Exercise brief ->
Note the line containing "Task: Open the Detailbericht report"; from it through the last line below, give only those lines again, exactly, both ends included, skipping pictures.

Data items:

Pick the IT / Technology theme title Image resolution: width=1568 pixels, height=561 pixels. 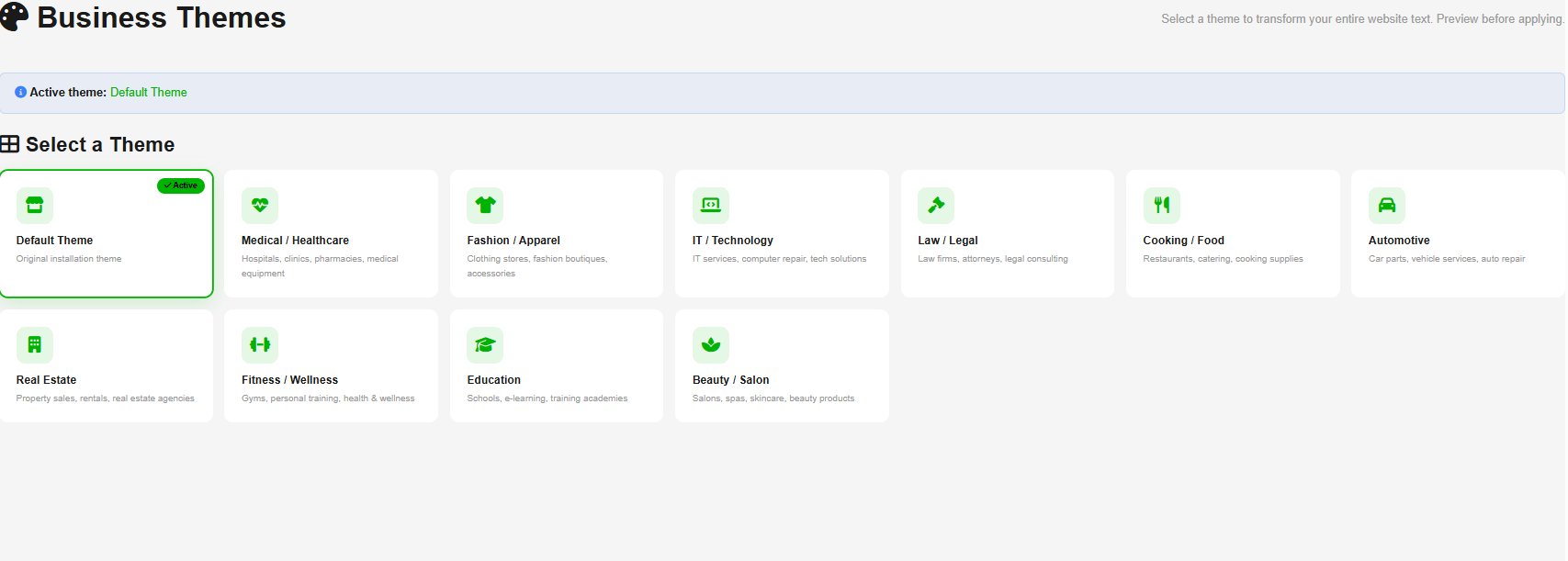(x=733, y=241)
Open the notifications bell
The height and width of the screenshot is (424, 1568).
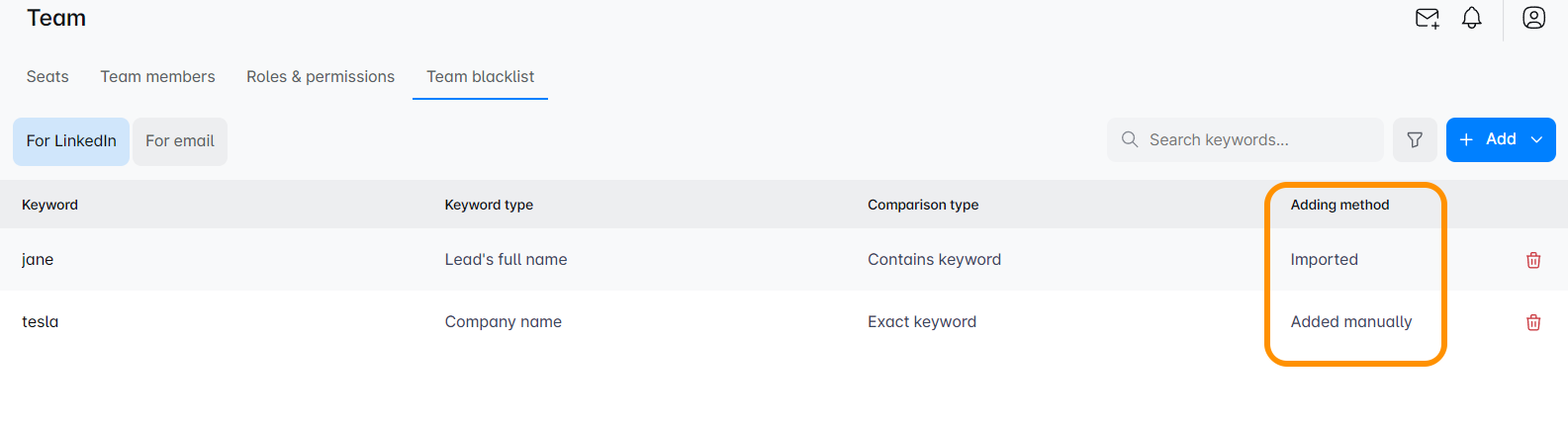(x=1472, y=18)
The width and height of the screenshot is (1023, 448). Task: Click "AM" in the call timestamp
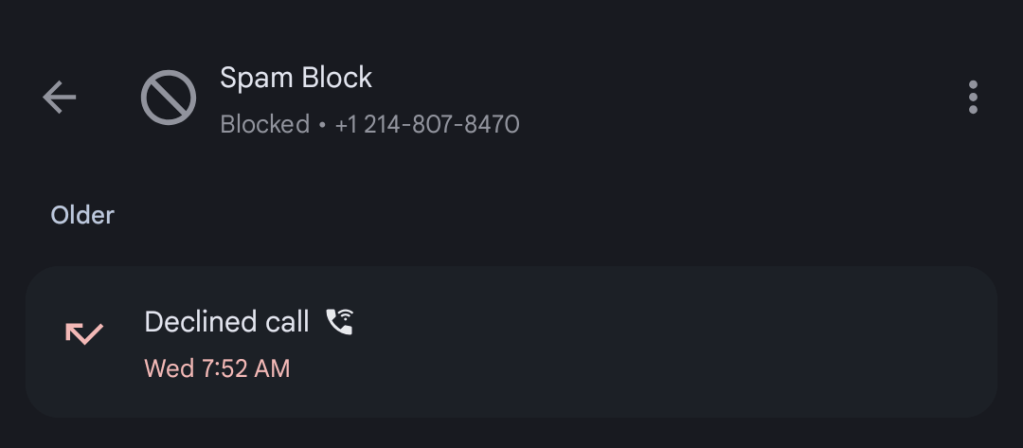click(x=270, y=368)
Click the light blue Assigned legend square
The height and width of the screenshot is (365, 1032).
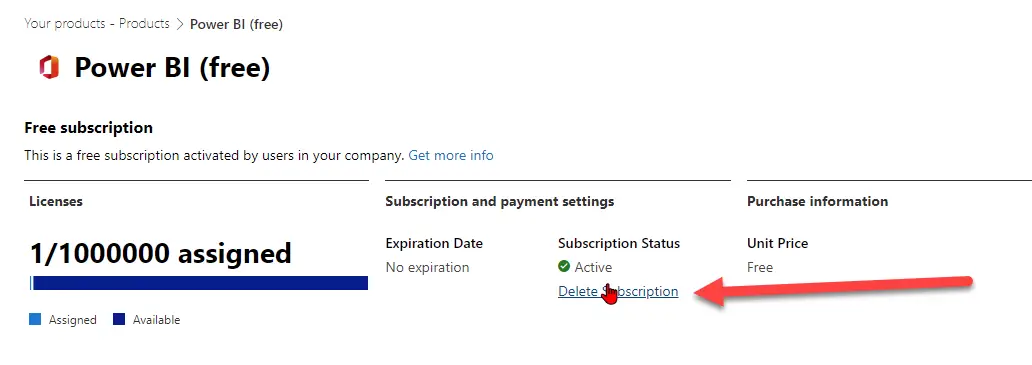pos(35,320)
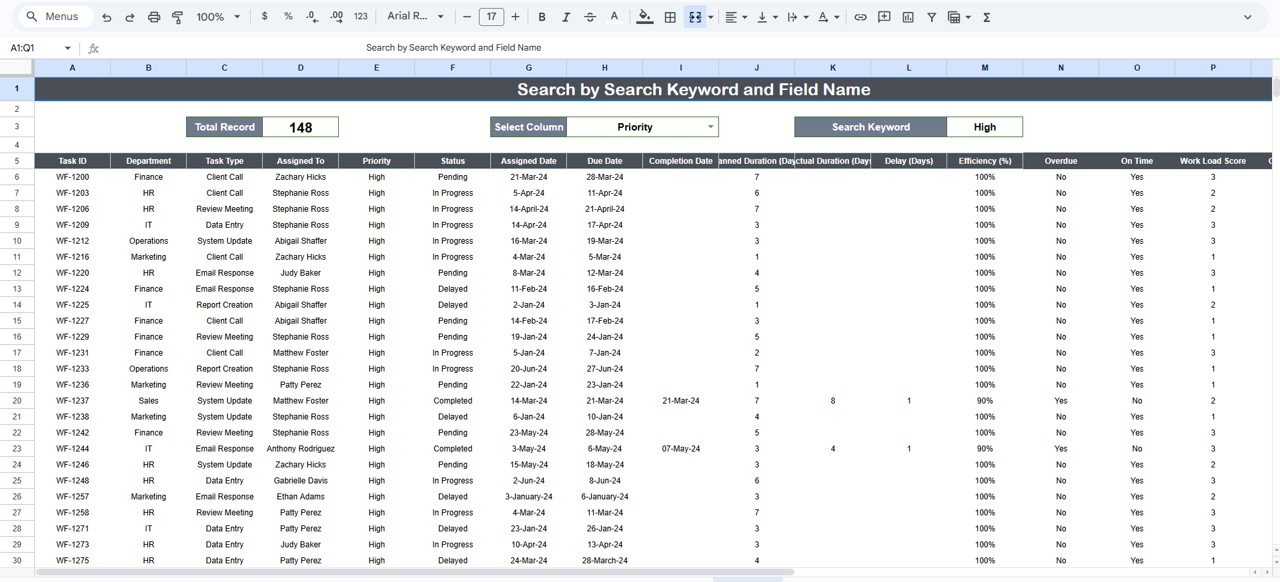
Task: Format selection as percent
Action: [x=287, y=16]
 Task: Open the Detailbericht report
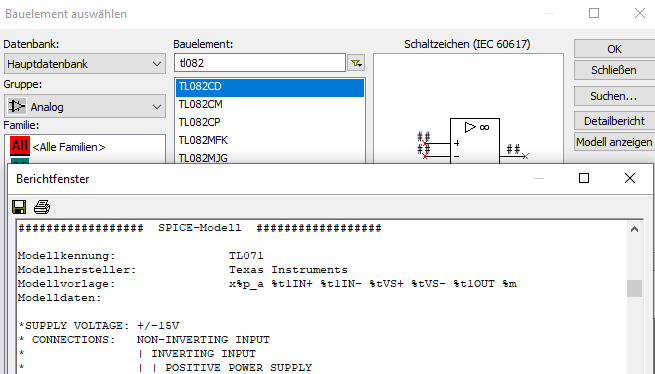(x=614, y=121)
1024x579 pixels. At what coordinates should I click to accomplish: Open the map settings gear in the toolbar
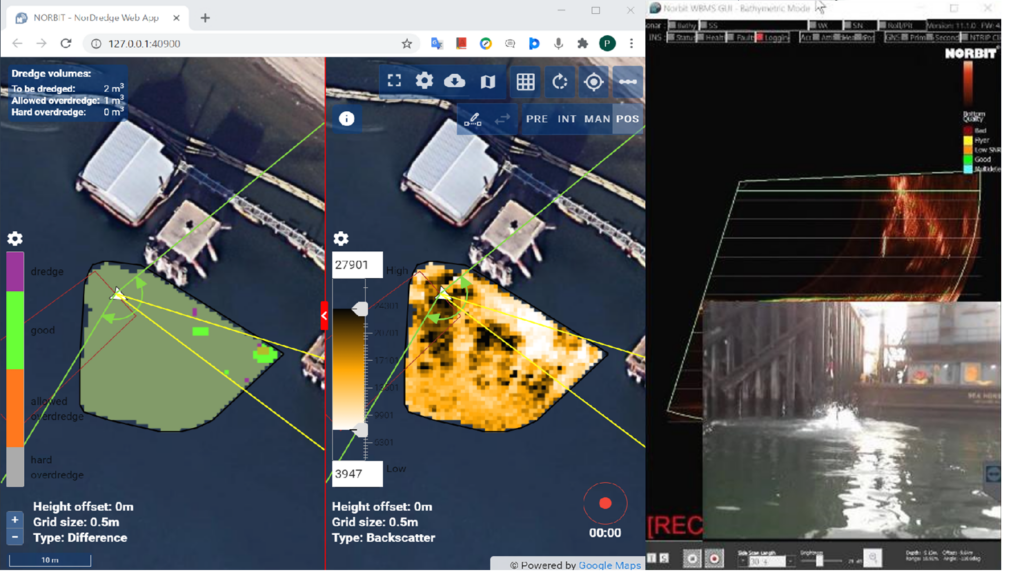click(427, 81)
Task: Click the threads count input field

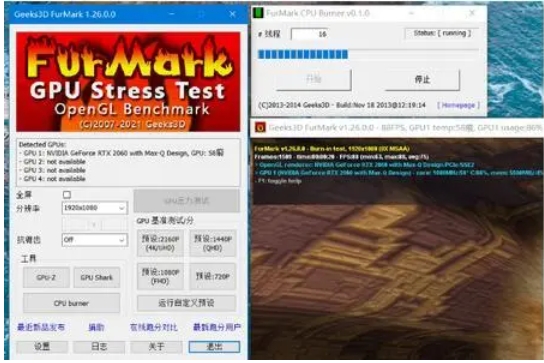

Written response ->
 Task: Open the Detailbericht report
(x=614, y=121)
1024x579 pixels. At what coordinates should I click to accomplish: Open the map settings gear in the toolbar
click(427, 81)
Task: Click the threads count input field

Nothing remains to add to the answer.